>>>>>
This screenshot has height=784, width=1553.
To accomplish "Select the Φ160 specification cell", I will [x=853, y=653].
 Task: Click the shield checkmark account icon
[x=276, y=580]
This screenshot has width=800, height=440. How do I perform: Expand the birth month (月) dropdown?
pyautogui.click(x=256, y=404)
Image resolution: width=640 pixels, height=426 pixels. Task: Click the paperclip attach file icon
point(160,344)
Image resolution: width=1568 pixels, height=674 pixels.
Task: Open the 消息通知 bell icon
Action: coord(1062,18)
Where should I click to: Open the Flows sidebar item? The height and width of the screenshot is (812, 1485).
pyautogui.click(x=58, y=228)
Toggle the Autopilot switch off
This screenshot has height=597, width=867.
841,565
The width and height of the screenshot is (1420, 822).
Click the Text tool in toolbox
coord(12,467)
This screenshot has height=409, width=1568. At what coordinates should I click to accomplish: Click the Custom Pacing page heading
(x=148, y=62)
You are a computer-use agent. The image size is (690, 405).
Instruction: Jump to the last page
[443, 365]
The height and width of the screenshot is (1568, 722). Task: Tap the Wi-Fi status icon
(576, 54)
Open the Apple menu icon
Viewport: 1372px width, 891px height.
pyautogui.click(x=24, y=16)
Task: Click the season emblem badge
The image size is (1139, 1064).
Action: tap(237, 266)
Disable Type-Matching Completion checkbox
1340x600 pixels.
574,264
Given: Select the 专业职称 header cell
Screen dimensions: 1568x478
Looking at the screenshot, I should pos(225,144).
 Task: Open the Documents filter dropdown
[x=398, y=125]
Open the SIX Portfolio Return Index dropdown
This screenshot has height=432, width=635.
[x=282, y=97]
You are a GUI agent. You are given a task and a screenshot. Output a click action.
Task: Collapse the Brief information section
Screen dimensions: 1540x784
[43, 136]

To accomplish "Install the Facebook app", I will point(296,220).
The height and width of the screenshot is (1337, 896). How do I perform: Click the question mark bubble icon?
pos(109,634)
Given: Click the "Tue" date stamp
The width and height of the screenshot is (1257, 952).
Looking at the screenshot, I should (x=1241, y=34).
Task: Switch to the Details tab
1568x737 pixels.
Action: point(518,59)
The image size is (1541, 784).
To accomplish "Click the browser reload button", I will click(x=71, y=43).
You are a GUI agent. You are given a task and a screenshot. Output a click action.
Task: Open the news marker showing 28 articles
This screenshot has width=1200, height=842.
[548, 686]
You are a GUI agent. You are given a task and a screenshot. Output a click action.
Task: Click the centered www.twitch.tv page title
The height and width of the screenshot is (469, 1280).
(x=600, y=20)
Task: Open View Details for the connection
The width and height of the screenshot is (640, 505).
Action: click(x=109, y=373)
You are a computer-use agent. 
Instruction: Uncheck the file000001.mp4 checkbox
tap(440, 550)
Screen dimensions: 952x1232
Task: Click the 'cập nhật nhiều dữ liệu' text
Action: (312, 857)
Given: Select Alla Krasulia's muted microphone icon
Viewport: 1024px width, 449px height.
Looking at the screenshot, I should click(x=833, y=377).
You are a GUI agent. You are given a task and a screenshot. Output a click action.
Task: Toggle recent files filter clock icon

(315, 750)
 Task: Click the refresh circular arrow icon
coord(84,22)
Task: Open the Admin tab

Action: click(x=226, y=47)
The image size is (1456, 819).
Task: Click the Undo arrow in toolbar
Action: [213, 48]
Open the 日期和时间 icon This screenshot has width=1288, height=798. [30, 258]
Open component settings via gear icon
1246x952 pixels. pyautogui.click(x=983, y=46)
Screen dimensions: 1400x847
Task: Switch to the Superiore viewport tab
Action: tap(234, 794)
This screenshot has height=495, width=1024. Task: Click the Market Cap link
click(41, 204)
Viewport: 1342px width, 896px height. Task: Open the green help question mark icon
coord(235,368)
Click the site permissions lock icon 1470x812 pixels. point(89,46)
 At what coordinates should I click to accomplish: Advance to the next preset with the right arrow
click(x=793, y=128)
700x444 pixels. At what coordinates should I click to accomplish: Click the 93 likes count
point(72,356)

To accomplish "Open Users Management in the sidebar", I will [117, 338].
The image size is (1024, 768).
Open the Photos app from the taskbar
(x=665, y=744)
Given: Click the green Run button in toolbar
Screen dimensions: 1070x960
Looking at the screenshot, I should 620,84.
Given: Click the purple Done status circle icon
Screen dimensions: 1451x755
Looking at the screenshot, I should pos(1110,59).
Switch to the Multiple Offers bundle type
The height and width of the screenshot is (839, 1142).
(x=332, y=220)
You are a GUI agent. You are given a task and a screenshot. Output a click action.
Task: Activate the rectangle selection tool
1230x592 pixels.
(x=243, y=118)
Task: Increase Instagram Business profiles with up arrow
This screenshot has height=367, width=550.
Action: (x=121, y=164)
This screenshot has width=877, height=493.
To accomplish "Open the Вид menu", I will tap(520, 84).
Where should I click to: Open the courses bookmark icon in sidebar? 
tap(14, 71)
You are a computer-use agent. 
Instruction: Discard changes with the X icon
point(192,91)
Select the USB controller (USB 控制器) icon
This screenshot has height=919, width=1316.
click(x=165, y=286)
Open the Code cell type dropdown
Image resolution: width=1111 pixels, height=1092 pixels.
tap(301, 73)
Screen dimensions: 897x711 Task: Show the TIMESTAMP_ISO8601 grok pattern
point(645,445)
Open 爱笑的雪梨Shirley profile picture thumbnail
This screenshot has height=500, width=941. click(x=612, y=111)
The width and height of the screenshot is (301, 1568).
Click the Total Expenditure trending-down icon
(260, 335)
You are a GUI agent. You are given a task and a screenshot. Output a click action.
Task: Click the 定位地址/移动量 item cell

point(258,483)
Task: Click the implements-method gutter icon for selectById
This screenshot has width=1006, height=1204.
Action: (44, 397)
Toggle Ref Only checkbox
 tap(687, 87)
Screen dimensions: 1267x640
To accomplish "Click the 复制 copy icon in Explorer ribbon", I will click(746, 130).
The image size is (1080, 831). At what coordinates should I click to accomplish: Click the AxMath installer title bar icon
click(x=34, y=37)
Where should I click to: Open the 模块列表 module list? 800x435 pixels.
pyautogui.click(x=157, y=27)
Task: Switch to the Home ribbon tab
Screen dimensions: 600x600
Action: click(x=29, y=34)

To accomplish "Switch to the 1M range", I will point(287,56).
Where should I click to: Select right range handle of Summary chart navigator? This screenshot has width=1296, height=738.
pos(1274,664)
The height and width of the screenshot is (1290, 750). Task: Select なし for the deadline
<<<<<
* _Exercise directions_: Please copy out the material from its first line through the line containing "Looking at the screenshot, I should pos(225,144).", including that line, without changing anything.

* _Written answer_:
This screenshot has height=784, width=1553.
To accomplish "Select the Φ160 specification cell", I will [x=853, y=653].
 Task: Click the shield checkmark account icon
[x=276, y=580]
This screenshot has width=800, height=440. How do I perform: Expand the birth month (月) dropdown?
pyautogui.click(x=256, y=404)
Image resolution: width=640 pixels, height=426 pixels. Task: Click the paperclip attach file icon
point(160,344)
Image resolution: width=1568 pixels, height=674 pixels.
Task: Open the 消息通知 bell icon
Action: coord(1062,18)
Where should I click to: Open the Flows sidebar item? The height and width of the screenshot is (812, 1485).
pyautogui.click(x=58, y=228)
Toggle the Autopilot switch off
This screenshot has height=597, width=867.
841,565
The width and height of the screenshot is (1420, 822).
Click the Text tool in toolbox
coord(12,467)
This screenshot has height=409, width=1568. At what coordinates should I click to accomplish: Click the Custom Pacing page heading
(x=148, y=62)
You are a computer-use agent. The image size is (690, 405).
Instruction: Jump to the last page
[443, 365]
The height and width of the screenshot is (1568, 722). Task: Tap the Wi-Fi status icon
(576, 54)
Open the Apple menu icon
Viewport: 1372px width, 891px height.
pyautogui.click(x=24, y=16)
Task: Click the season emblem badge
The image size is (1139, 1064).
Action: tap(237, 266)
Disable Type-Matching Completion checkbox
1340x600 pixels.
574,264
Given: Select the 专业职称 header cell
Screen dimensions: 1568x478
Looking at the screenshot, I should pos(225,144).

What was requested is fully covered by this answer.